In the last few weeks, two of my friends have died. Two people, from very different parts of my life, under very different circumstances.
David Barnes, 82.
David lived next door while I was growing up. I must have seen him and his wife Brenda nearly everyday for the entire time I lived there (over 16 years). He had a massive impact on my life. He was a best friend to my father (an older brother even) and in many ways he took on board the role of a grandfather in my life. Our family spent so many great holidays at "The Patch", the home that he and Brenda had by the sea up on the North Norfolk coast. He taught me how to sail, shared a love of cars and motorcycles and we always knew we were safe when he was around. He told a great story and had the most amzing sense of humour. A Norfolk man through and through, he served in the Army Medical Corps in WW2, practised as a pharmacist and chiropodist and was a local councillor for many years. I have so many memories about him, that I would spend the rest of my life writing them down. I will always remember the strong man he was and his love of life. In the last few years he had suffered from Alzheimers disease and it was incredibly difficult (for Brenda especially) to watch such a great man deteriorate. I have missed him for many years and will continue to do so.
Phil Locke, 24.
Phil was tragically killed in an incident at work. I met him through my little sister and her group of friends. Little Phil, as I knew him, (stature not personality!) touched my life on many occasions in the six or so years I knew him. My most recent memory of him was during my time at Spring Harvest. I was away for Rach's birthday party, but when talking to her the next day, she told me how Phil had bought her two bottles of champagne to celebrate and make the event that extra bit special. That's what he brought to many occaisions, the icing on the cake. He was welcoming, funny and fearless; a man who turned up at the pub for a pint only hours after writing-off his motorcycle. 24 years may not seem long, but to those who know him he fitted a lot in. Following his death his parents invited us all to have a drink and it is a testament to the number of people he touched that around 80 of them turned up. For those who knew him, I feel sad for our loss, but for those who never had the opportunity to know him, I feel sadder.

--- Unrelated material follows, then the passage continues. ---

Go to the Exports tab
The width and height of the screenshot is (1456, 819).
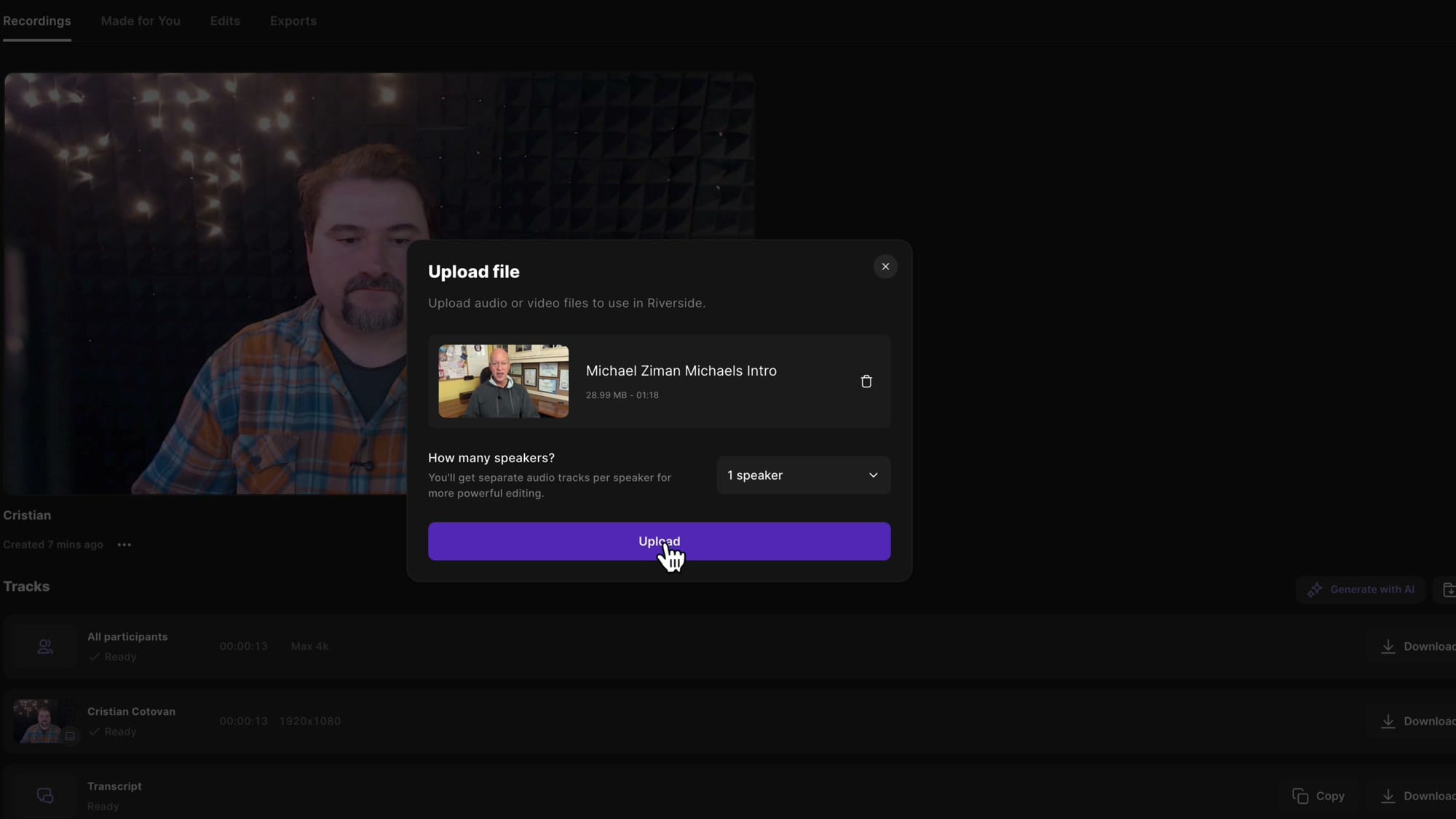(293, 21)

We say that death is a part of life. Actually, death has become a part of life that we are forced to experience at some point. It was only recently that I learned that Man was not created to die. In the Christian understanding, we were created to live and enjoy a relationship with God. However, when Eve and Adam ate the apple of the tree of knowledge of good and evil, they died and from that day forth created a life-expectancy that was finite.
However you look at it death sucks. We lose loved ones and friends. The closer we are to those we lose, the harder it is. So many things are taken away from us and we feel so many things: Shock; anger; hurt; pain; sorrow; numb; denial. A gamut of emotions and a melting-pot of feelings. I've felt all of those and more with regard to the passing of both David and Phil. With David, I denied it for two days, with Phil, the absolute shock of its suddenness was what hit me first. With both though, after crying for their loss, I feel mostly numb, yet at every point where I remember how each touched my life - they still do - that's when the emotions rise up again; sometimes tears of sadness, sometimes tears of joy. Although we all deal with difficult situations (such as the death of a friend or a serious illness, etc) individually, the way in which men and women handle these things differently has become very apparent to me. In sharing this experience with other men, I've discovered that it's very male to be in denial and distance oneself from the emotions attached to loss - perhaps a basic defence mechanism for the traditional "protector".

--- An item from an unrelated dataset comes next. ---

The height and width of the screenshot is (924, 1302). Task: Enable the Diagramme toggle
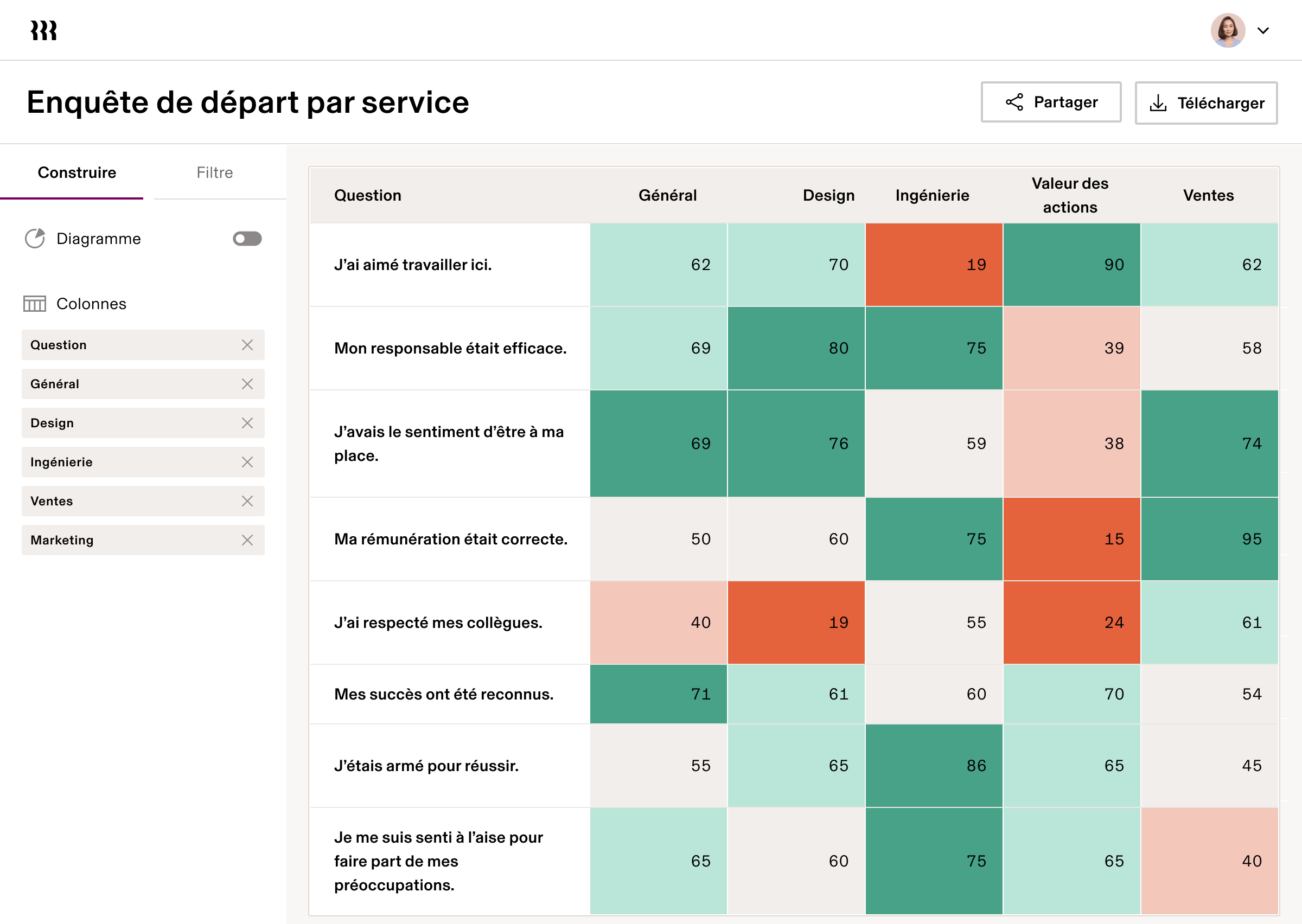[247, 239]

In the aftermath, the one thing that really stands out is the support from the friends Rachel and I have made at work and at church. They've displayed a level of care, consideration, understanding and support that neither of us has experienced before. If any of you are reading this - you know who you are, and thank you, it means a lot.
In the face of death there have been many questions of what happens afterward and its been interesting hearing various perspectives and opinions: From a long sleep, to becoming an angel, to being raised with Jesus and residing in heaven. Whatever our personal beliefs, if we never let the memories die, then nor will the people we remember.